Entries taken from a collection
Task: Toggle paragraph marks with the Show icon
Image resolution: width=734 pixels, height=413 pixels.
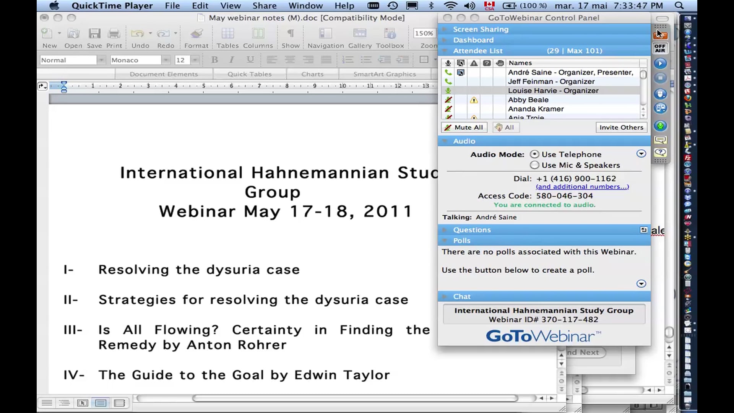Action: pos(290,37)
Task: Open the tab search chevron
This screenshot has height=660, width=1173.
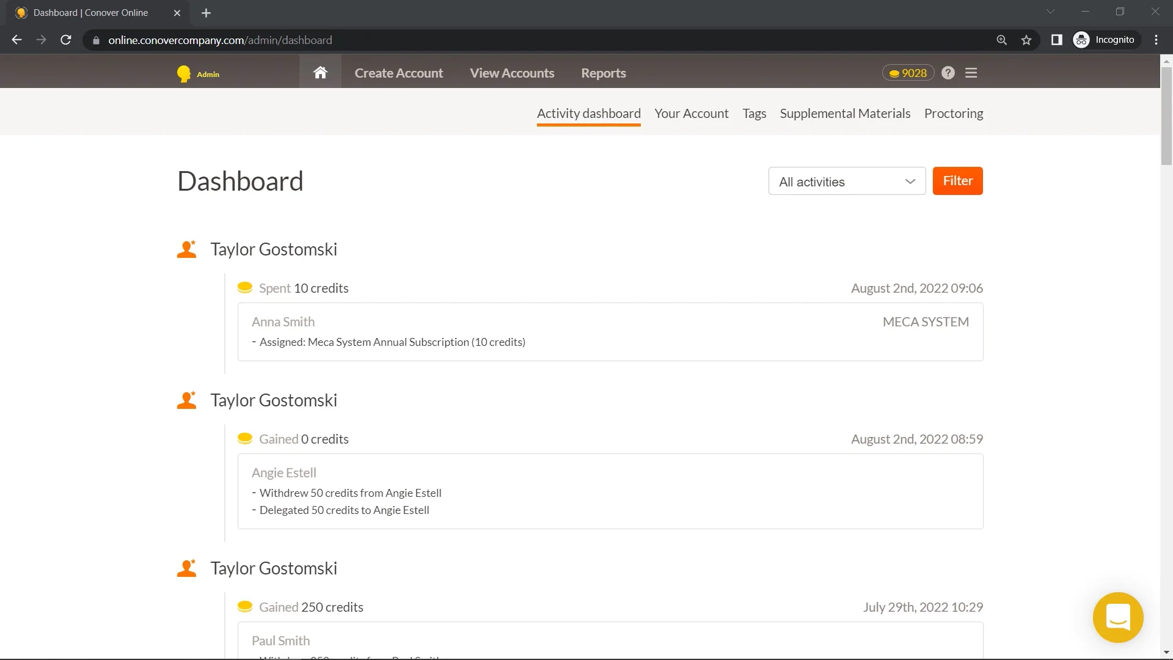Action: coord(1050,12)
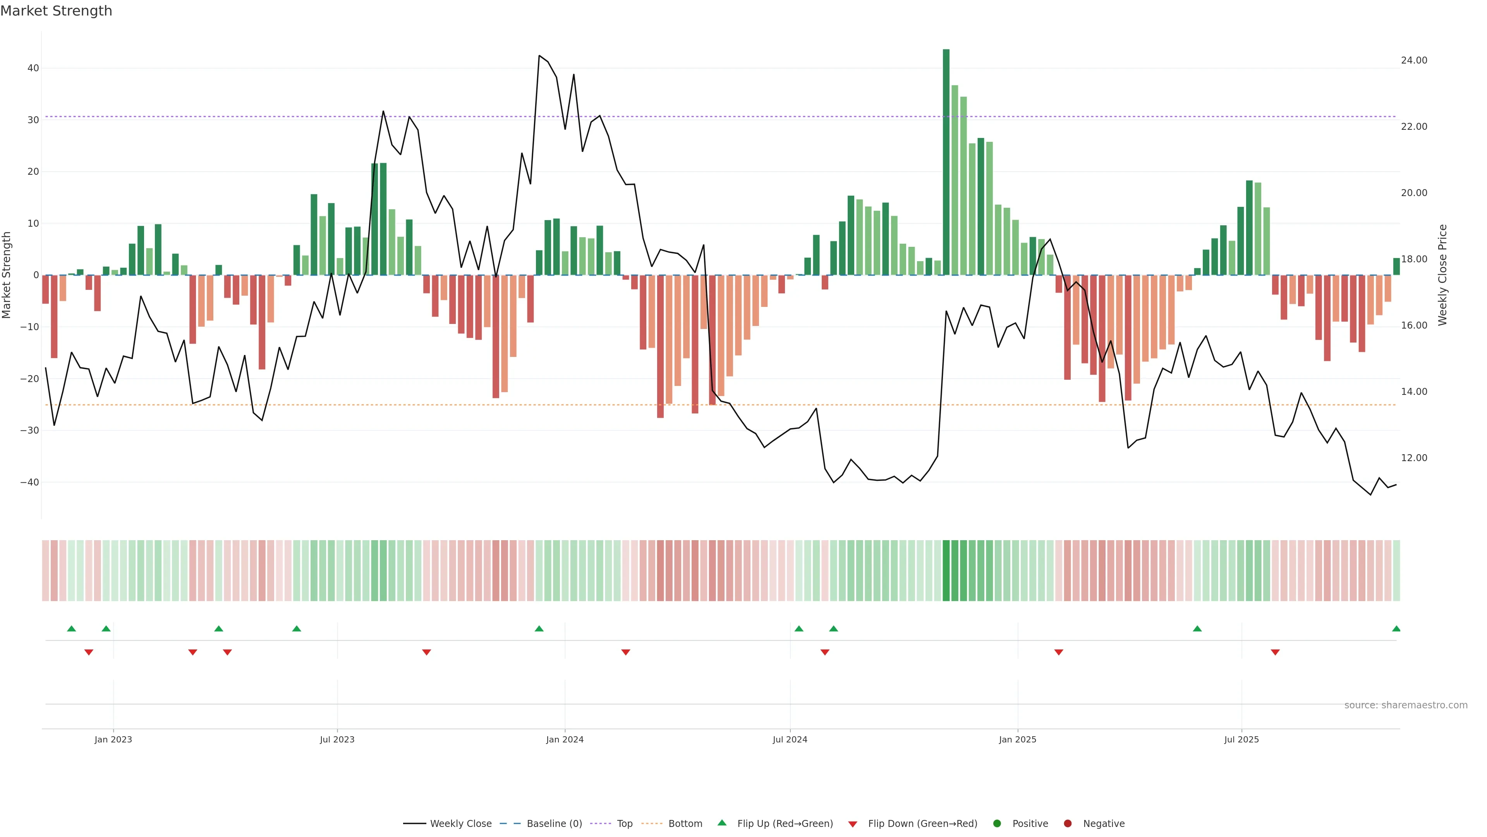1487x837 pixels.
Task: Click the dark red Negative legend dot
Action: pyautogui.click(x=1067, y=824)
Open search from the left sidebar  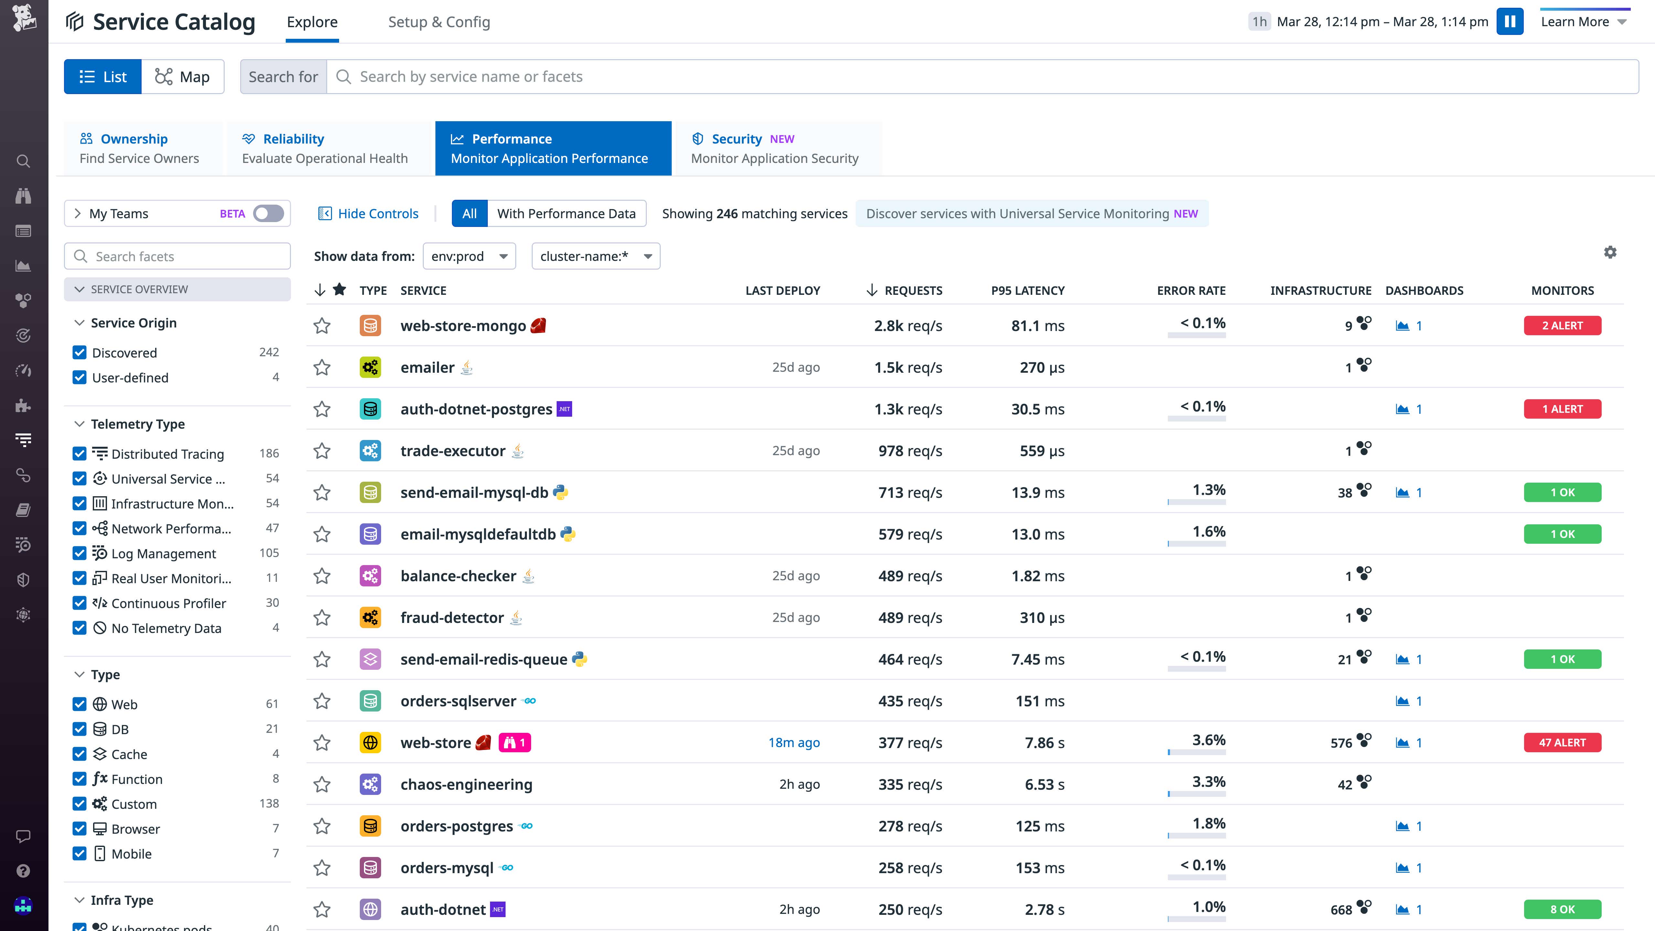[x=23, y=161]
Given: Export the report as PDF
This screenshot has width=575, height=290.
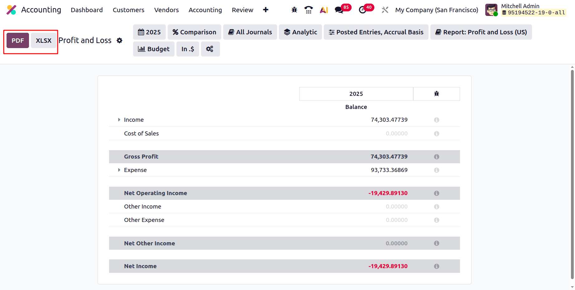Looking at the screenshot, I should (x=17, y=40).
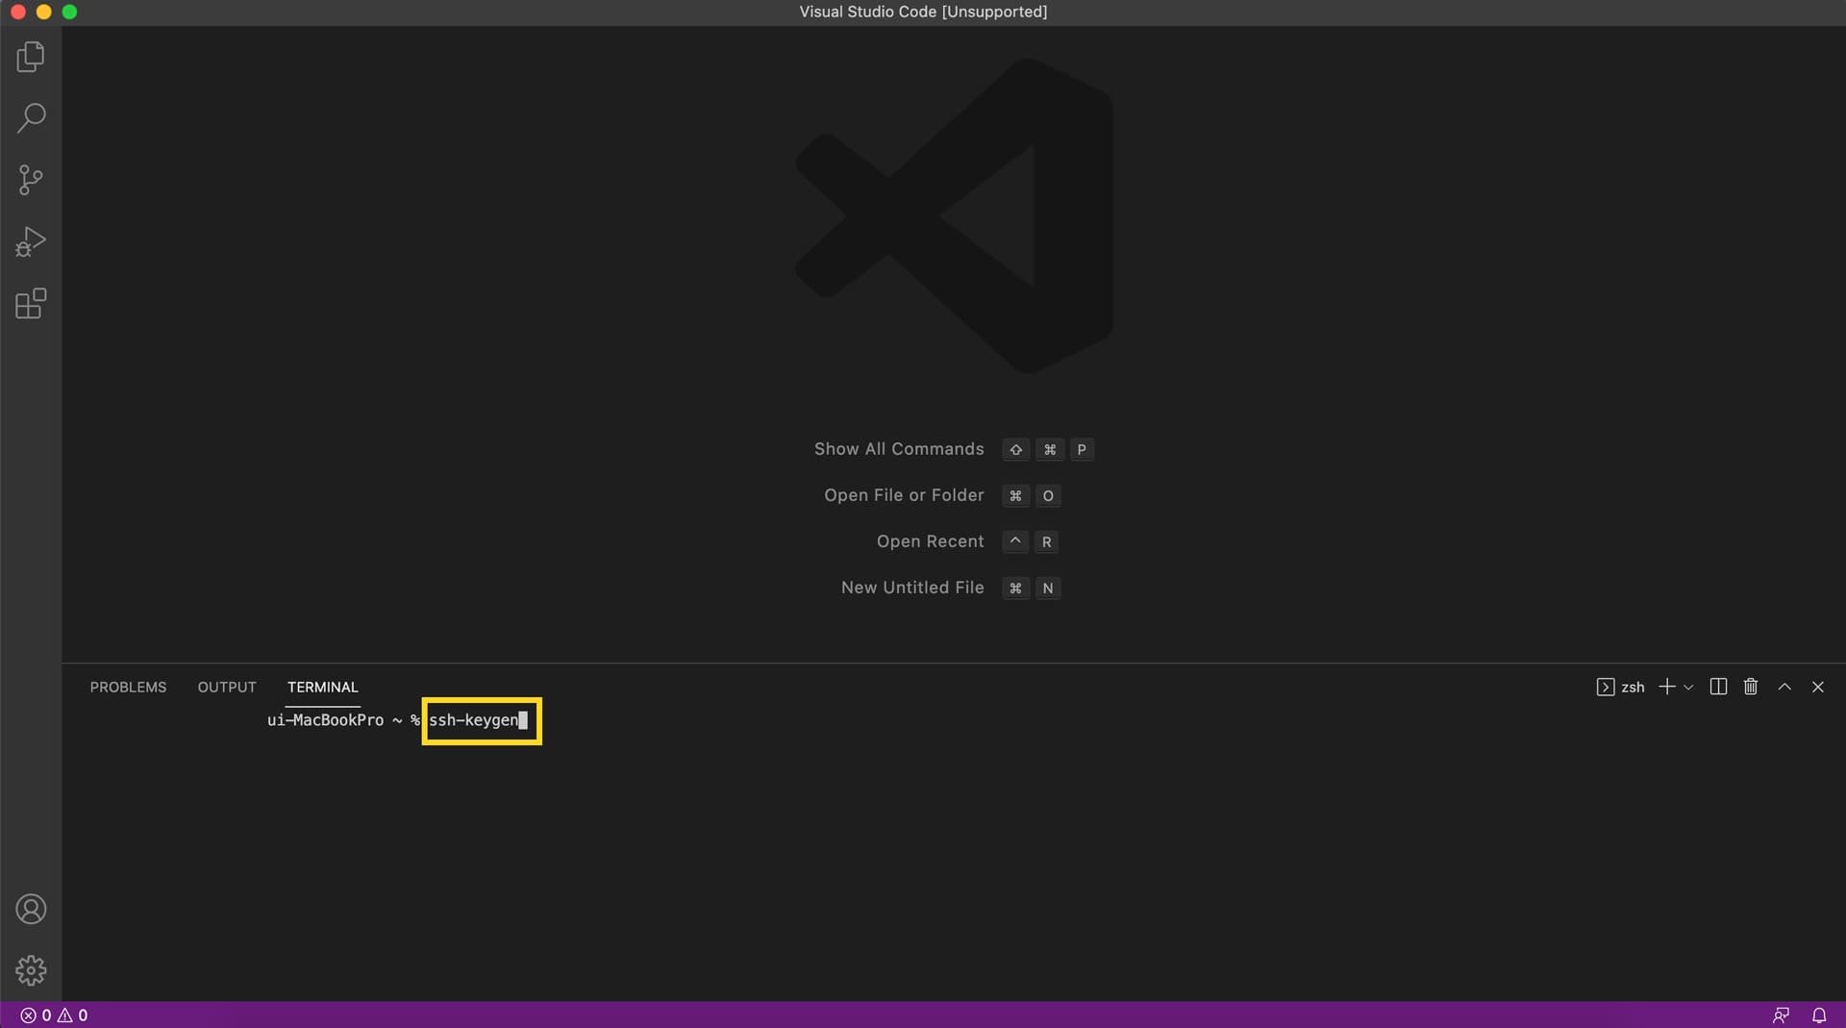Toggle the Explorer sidebar

tap(31, 57)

Work task ->
The pictures stay out; repeat exactly the lines from the one with "Given: Export the report as PDF" to the end of the entries above, and nothing else.

Solution for this problem ->
Given: Export the report as PDF
This screenshot has width=575, height=290.
Looking at the screenshot, I should (x=17, y=40).
Toggle the Explorer sidebar

tap(31, 57)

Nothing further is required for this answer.